After a trip to Oregon, Bill returned with tales of “little breweries popping up everywhere.” He pitched the idea to Jim that they should utilize the small room in the back of the burgeoning Durango bakery to make small batches of beer. In 1987, selling homebrewed beer was illegal; manufacturers could make it, but only liquor stores could distribute it. But opportunity met preparation once again when, in 1988, the law changed, and brewpubs were made legal in Colorado.
“I realized the harder I worked, the luckier I got,” Jim said.
Luck struck again for the brothers when a brewery fire forced a Milwaukee company to sell its equipment. The brothers scooped up the discarded paraphernalia for $10,000. Now all they needed was yeast.
“Nowadays, you call a yeast company and you get five pounds of yeast delivered to your doorstep,” Jim said. “Back then, you couldn’t order small batches of yeast. That’s where Fort Lewis came in.”

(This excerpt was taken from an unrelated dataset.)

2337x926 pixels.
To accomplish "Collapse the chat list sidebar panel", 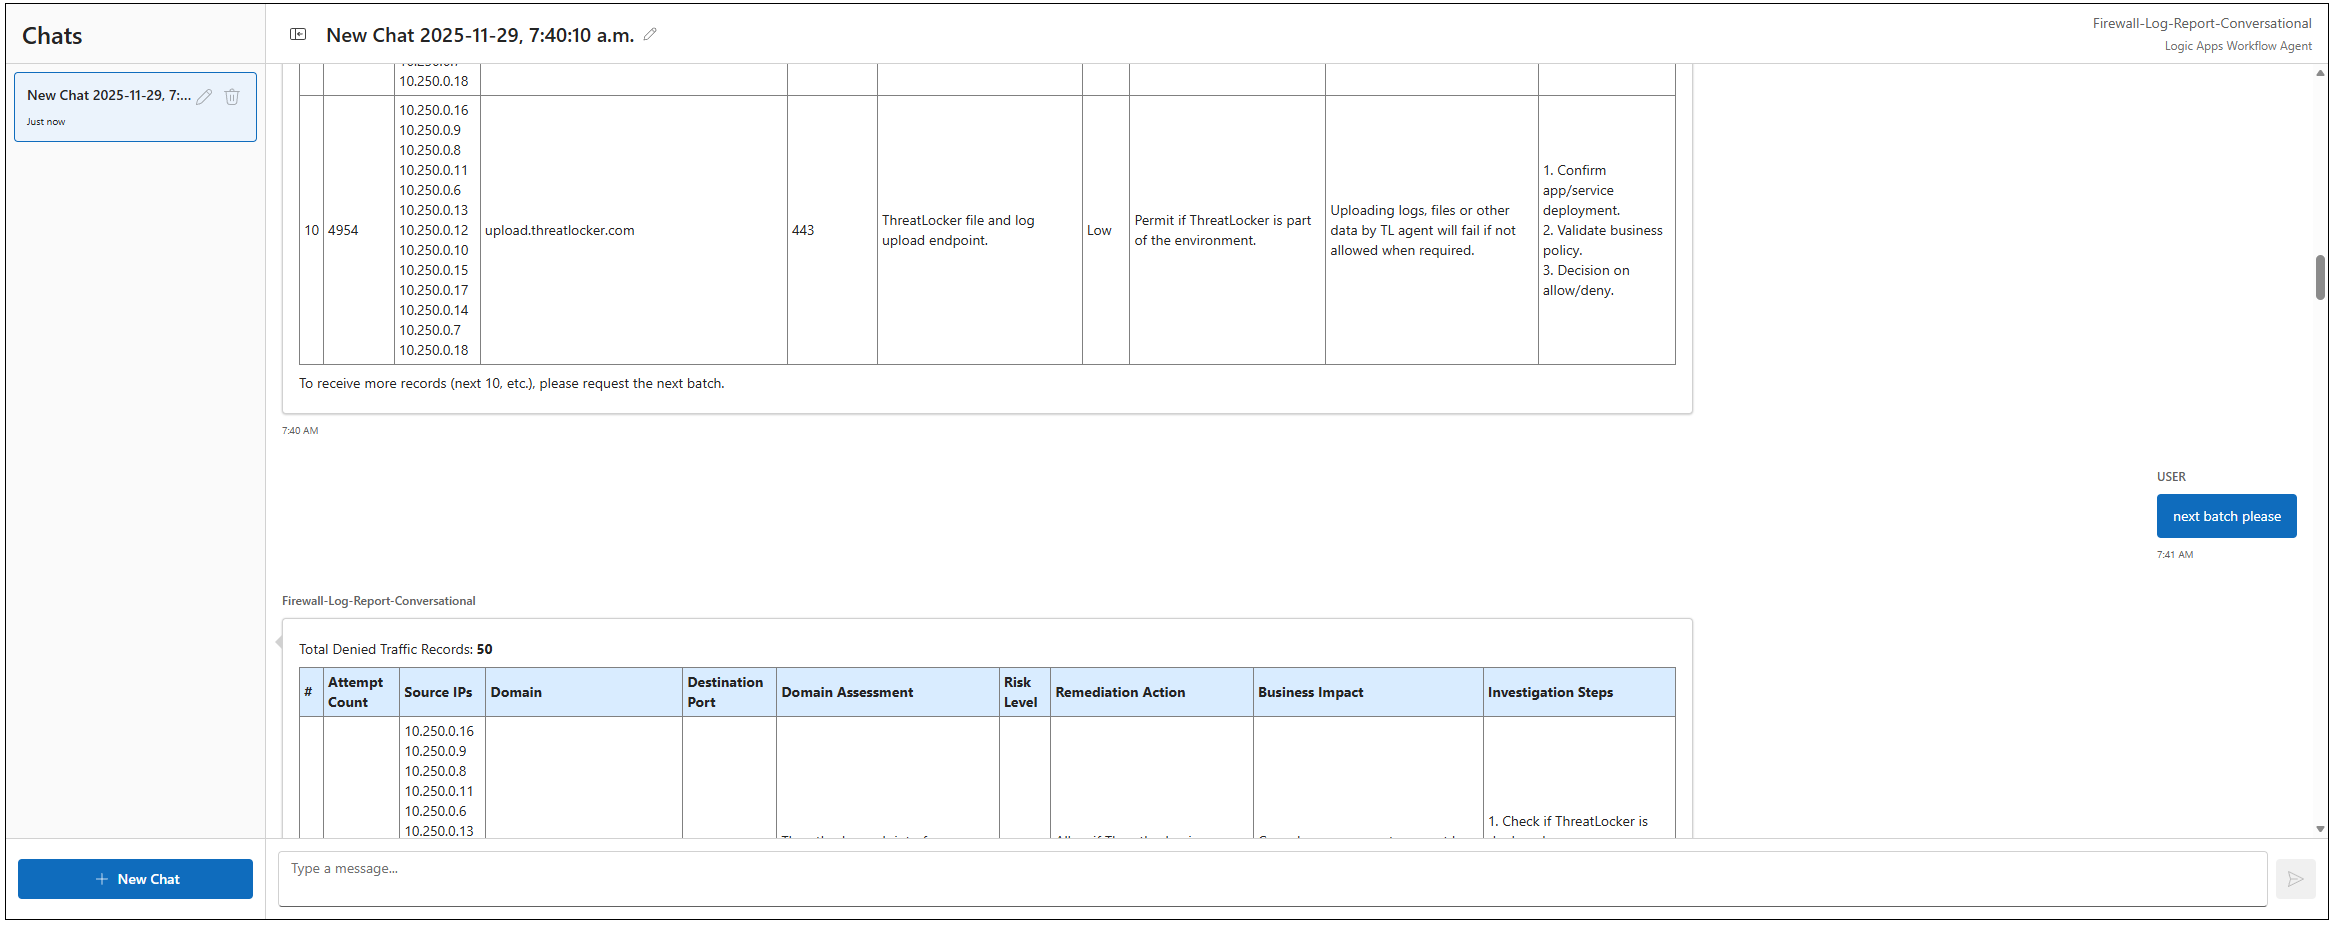I will 298,34.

At the time, Bill was taking classes under John Ritchey, a now-retired professor of chemistry (1972-1996). Ritchey shared Bill’s zeal for crafting beer, so after school, lab work focused on extracting “one perfect yeast cell” and propagating it into a usable amount for the Carver’s beer.
“FLC was instrumental in doing our yeast analysis,” Jim said. “And connecting us with our professors: John Ritchey, John Thomas, Stanton Englehart. They wanted to see us succeed.”
Sustained by FLC yeast and a bevy of mentors, Carver’s Brewpub opened in 1988, the first brewpub in Southwest Colorado, the second brewery in Colorado, and the 124th brewpub in the United States (today, there are over 8,000). Jim says Ritchey would bring his classes to the brewpub for taste tests.
“The greatest thing about the College is its impact on the community,” Jim said. “Having that connection between the Fort and Main Ave. is so important. Higher education brings an added energy, allowing businesses to thrive that wouldn’t otherwise.”
From a bakery to a brewpub, from legendary breakfasts to iconic growlers-to-go, the Carver’s legacy is going on 35 years in Durango. In January 2022, the brothers sold their business to Bill’s children, Colin and Claire (Bill’s son, Peter, studied Geology at FLC until his tragic death in 2013). Jim is looking forward to retirement and eventually giving back to the FLC community that gave so much to him. But first, he’s taking a break.
“I feel like I just got done with a 50-year marathon,” Jim said. “We’ve got a truck and a camper and mountain bikes. We’re going places, but we’re not leaving Durango. I’ll do some woodworking, and maybe I’ll finally grow a mustache.”